• [Required task] Copy every line below that contains the string "GEOTIFF". The match is case-sensitive.

• [Records for this exercise]
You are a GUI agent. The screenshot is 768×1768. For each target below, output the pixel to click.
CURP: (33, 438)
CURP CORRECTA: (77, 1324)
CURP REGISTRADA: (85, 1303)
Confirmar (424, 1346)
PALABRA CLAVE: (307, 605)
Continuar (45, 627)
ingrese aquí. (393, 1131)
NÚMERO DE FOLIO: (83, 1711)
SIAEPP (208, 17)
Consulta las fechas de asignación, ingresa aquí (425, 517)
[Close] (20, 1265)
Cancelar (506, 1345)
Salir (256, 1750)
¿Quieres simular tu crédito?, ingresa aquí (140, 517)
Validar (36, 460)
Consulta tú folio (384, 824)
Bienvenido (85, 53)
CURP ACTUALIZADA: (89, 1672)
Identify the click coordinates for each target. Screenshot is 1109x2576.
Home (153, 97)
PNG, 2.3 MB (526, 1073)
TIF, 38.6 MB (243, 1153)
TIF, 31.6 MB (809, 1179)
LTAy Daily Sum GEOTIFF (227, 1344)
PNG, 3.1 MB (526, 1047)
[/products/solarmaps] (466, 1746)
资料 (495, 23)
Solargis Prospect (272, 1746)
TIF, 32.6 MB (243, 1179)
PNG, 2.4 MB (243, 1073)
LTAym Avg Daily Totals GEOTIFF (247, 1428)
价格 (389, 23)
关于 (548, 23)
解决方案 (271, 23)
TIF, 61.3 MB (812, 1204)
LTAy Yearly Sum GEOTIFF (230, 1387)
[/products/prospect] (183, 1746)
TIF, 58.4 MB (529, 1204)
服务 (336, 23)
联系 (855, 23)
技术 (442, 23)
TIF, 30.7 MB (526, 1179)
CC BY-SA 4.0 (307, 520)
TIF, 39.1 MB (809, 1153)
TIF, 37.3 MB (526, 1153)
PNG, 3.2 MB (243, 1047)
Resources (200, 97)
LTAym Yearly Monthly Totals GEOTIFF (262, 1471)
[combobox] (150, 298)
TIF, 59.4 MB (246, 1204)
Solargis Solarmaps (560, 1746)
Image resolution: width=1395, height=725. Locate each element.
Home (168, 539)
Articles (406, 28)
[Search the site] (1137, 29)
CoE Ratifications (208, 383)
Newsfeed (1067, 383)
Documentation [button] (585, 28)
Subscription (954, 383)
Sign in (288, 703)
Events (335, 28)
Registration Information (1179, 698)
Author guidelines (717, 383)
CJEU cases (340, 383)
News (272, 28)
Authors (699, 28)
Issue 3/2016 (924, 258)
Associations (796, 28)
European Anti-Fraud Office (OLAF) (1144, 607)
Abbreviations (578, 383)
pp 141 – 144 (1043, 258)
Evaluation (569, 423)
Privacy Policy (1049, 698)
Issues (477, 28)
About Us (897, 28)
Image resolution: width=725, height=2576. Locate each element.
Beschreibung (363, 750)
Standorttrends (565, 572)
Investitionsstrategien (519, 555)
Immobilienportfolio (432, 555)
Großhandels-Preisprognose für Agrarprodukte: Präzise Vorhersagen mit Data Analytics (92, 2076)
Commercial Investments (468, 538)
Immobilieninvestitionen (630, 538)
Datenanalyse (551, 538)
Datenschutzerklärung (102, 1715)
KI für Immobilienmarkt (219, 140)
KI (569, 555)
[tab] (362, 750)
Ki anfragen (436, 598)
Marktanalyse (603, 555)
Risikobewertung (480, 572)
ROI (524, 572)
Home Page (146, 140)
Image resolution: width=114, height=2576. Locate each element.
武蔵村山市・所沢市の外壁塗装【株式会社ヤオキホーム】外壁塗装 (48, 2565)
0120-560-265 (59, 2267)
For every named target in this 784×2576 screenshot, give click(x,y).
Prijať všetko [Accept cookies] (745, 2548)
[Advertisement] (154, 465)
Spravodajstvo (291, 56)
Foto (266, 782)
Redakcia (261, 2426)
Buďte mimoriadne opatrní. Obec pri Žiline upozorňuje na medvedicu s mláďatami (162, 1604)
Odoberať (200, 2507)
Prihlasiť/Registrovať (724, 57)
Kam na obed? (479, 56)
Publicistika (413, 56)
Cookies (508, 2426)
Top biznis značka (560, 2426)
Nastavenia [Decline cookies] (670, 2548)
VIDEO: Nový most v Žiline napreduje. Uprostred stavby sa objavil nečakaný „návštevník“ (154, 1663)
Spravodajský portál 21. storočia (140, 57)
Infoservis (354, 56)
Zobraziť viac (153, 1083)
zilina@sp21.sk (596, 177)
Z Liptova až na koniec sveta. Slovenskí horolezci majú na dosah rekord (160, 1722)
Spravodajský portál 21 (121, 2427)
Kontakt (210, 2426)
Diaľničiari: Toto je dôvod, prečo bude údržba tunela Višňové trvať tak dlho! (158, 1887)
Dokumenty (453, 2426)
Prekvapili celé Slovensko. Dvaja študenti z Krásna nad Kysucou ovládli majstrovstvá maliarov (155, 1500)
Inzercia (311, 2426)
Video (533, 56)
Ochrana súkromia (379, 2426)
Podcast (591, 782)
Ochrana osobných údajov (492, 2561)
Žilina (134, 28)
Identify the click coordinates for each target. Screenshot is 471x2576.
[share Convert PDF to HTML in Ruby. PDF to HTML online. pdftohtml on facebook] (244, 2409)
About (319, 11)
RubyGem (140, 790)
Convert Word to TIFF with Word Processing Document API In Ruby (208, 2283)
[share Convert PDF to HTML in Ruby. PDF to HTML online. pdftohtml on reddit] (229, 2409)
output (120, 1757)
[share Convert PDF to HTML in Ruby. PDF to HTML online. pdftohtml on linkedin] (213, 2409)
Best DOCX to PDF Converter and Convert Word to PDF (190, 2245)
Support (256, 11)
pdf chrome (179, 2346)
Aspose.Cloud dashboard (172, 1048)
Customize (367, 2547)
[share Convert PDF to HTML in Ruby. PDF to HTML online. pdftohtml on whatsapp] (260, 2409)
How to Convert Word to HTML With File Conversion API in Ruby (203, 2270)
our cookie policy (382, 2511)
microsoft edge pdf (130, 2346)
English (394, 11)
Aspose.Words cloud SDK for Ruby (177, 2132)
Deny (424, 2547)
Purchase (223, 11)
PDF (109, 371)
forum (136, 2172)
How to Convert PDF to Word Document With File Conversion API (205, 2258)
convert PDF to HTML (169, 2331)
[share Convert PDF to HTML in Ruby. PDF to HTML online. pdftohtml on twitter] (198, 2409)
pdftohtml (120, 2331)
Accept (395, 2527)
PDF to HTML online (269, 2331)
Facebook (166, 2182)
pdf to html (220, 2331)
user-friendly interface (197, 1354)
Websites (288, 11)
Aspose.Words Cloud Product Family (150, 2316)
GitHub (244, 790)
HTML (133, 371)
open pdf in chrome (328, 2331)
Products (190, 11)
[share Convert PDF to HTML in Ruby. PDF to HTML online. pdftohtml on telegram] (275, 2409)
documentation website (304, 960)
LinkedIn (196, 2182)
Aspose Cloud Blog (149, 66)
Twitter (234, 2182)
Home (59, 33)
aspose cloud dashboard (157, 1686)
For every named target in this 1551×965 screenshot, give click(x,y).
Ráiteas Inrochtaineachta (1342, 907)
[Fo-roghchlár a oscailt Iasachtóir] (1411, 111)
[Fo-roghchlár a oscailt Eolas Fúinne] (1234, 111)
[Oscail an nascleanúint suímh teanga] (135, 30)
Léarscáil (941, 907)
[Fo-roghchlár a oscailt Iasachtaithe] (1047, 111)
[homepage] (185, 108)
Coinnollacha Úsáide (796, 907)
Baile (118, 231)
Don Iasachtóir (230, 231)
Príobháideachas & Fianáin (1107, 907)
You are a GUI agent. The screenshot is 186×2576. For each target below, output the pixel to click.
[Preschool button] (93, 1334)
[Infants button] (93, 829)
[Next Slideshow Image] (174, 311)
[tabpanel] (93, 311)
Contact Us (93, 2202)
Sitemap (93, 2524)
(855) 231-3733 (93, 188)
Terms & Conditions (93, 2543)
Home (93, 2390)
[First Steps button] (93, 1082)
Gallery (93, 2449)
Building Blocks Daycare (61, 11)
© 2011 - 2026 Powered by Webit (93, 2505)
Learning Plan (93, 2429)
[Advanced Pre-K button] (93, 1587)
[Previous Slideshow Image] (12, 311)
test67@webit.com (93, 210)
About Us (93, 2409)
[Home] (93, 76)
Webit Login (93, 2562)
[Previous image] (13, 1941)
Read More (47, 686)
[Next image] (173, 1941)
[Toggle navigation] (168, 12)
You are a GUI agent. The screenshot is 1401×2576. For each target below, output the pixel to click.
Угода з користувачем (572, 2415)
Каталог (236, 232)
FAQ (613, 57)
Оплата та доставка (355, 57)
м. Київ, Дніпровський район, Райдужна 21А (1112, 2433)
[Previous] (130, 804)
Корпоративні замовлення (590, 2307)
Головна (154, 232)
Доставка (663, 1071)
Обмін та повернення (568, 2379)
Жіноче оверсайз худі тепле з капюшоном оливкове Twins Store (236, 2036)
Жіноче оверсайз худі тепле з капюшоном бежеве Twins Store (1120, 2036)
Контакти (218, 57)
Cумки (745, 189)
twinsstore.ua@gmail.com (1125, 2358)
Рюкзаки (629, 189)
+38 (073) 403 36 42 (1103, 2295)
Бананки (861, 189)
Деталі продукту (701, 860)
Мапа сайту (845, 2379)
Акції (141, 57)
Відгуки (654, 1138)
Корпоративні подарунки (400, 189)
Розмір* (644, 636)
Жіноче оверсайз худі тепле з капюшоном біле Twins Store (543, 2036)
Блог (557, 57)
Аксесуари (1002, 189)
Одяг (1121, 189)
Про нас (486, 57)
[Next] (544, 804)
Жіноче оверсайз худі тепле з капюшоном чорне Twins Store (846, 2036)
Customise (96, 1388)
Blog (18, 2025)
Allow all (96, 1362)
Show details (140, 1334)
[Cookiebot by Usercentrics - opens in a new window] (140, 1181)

• [Answer]
LTAy Daily Sum GEOTIFF (227, 1344)
LTAym Avg Daily Totals GEOTIFF (247, 1428)
LTAy Yearly Sum GEOTIFF (230, 1387)
LTAym Yearly Monthly Totals GEOTIFF (262, 1471)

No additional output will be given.